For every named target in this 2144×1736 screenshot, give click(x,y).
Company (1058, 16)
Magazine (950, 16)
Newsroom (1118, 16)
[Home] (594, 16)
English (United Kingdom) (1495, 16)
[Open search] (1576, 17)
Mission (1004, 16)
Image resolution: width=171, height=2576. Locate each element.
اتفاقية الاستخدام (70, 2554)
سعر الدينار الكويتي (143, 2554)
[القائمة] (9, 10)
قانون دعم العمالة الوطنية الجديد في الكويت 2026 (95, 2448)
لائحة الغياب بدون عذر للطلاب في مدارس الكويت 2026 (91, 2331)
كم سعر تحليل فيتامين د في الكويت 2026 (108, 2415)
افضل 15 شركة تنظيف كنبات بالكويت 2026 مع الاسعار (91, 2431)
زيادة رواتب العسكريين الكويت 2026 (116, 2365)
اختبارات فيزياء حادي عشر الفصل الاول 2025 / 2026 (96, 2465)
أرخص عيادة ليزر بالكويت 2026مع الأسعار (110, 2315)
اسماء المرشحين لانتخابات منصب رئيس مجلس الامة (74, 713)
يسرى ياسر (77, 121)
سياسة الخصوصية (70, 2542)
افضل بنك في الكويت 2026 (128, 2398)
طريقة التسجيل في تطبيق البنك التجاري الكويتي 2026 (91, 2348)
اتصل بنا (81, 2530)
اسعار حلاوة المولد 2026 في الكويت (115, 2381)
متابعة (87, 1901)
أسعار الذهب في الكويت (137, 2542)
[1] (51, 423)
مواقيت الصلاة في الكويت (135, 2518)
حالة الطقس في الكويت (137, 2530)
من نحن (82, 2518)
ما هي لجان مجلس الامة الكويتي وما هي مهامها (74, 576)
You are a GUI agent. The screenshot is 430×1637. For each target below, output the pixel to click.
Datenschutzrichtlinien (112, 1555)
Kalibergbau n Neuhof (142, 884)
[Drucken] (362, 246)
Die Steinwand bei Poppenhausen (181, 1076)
○ ○ ○ ○
## DIRECTIONS
Wherever a line of the data holds "each", copy that line.

## ANSWER FOR THIS EXERCISE
Image resolution: width=171, height=2576. Locate each element.
You are a GUI agent. The screenshot is 430×1637. For each target below, output the pixel to click.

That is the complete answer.